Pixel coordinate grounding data
::::
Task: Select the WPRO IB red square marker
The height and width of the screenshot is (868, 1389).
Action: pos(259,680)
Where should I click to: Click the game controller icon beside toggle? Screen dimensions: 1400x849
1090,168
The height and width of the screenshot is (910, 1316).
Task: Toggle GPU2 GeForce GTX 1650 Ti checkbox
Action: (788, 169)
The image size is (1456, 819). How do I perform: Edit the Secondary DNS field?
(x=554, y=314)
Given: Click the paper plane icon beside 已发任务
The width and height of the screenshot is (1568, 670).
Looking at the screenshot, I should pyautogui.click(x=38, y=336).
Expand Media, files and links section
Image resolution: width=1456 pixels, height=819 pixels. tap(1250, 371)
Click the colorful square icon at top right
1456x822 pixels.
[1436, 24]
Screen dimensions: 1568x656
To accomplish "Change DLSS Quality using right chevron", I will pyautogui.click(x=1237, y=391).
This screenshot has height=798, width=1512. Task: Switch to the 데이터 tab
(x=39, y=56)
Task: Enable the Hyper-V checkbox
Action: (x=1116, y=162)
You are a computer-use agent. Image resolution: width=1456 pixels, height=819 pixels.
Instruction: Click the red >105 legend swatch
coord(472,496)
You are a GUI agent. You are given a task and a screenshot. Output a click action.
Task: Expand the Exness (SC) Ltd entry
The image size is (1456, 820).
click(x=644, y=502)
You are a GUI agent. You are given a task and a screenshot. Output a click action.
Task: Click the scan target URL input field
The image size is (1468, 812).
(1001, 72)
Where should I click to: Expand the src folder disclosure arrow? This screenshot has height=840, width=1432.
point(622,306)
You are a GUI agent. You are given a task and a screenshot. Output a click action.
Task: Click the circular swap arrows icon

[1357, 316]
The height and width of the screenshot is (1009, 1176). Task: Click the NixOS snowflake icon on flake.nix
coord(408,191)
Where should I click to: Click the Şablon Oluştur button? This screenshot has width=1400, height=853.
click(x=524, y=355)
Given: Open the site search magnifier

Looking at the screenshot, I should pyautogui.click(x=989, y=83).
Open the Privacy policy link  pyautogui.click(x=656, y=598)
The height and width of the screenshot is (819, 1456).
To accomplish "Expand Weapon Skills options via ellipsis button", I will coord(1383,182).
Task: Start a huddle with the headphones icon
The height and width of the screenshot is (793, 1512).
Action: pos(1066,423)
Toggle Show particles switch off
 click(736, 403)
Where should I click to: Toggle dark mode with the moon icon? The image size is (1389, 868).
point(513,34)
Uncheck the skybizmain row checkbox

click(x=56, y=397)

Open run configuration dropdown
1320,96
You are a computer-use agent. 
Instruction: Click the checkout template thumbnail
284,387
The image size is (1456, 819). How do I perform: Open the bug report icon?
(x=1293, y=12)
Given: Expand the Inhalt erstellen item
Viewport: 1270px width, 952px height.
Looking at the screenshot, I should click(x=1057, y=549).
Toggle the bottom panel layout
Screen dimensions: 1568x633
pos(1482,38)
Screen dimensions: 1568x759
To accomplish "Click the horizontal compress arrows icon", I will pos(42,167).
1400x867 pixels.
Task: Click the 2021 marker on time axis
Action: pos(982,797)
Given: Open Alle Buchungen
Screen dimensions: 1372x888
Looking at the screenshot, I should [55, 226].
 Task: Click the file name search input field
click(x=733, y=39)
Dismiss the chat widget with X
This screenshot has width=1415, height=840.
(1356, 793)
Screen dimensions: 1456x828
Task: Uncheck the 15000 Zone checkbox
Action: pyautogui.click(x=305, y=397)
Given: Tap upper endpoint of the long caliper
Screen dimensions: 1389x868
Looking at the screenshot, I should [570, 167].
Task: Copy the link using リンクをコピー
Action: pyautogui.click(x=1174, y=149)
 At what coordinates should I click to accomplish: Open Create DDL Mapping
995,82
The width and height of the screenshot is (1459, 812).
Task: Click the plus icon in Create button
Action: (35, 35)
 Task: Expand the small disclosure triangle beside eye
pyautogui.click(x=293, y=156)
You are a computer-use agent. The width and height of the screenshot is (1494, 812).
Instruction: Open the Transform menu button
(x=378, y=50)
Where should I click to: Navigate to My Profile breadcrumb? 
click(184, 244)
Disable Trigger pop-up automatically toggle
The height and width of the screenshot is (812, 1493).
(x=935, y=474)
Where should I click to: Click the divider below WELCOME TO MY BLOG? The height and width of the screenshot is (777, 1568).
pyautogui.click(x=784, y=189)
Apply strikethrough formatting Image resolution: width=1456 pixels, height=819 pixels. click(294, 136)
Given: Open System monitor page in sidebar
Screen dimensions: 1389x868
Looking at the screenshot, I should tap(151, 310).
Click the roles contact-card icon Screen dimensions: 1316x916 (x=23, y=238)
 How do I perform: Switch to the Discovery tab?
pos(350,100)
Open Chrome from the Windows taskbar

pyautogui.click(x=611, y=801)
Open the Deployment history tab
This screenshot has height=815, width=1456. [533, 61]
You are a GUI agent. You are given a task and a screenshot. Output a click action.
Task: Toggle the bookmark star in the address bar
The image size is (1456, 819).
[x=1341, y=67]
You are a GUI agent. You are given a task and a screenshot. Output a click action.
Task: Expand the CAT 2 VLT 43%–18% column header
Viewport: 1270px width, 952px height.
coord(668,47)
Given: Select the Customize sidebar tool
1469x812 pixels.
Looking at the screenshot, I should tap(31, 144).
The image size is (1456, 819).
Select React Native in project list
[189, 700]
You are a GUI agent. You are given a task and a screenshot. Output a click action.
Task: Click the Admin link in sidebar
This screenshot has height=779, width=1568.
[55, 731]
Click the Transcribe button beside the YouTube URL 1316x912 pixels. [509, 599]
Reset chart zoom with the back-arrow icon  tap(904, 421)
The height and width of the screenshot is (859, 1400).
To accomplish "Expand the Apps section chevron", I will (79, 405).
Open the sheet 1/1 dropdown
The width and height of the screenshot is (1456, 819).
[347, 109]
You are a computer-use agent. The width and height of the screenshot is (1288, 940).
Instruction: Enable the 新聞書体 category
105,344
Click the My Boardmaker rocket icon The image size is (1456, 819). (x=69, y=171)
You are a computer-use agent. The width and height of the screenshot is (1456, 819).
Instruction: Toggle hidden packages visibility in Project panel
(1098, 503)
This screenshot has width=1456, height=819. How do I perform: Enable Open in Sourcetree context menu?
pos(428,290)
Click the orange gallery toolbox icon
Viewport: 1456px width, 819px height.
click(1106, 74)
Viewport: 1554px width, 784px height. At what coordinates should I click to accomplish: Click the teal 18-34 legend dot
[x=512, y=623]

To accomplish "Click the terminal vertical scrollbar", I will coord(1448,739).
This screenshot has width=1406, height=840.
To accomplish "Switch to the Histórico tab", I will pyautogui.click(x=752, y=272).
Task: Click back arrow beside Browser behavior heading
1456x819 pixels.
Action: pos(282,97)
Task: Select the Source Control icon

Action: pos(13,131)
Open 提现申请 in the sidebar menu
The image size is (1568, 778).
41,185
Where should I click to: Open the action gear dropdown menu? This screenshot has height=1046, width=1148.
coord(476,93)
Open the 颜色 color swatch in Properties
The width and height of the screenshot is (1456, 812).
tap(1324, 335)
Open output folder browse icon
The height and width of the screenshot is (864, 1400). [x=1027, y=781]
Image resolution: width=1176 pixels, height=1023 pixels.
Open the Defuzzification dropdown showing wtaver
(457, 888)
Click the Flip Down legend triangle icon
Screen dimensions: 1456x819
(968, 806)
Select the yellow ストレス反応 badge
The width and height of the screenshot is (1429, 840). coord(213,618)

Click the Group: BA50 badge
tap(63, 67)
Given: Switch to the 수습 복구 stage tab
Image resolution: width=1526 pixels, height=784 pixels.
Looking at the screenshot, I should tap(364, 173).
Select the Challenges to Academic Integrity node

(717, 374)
::::
Exercise goal
Take every line from the data that includes the word "back".

Output for this task
Reset chart zoom with the back-arrow icon  tap(904, 421)
Task: Click back arrow beside Browser behavior heading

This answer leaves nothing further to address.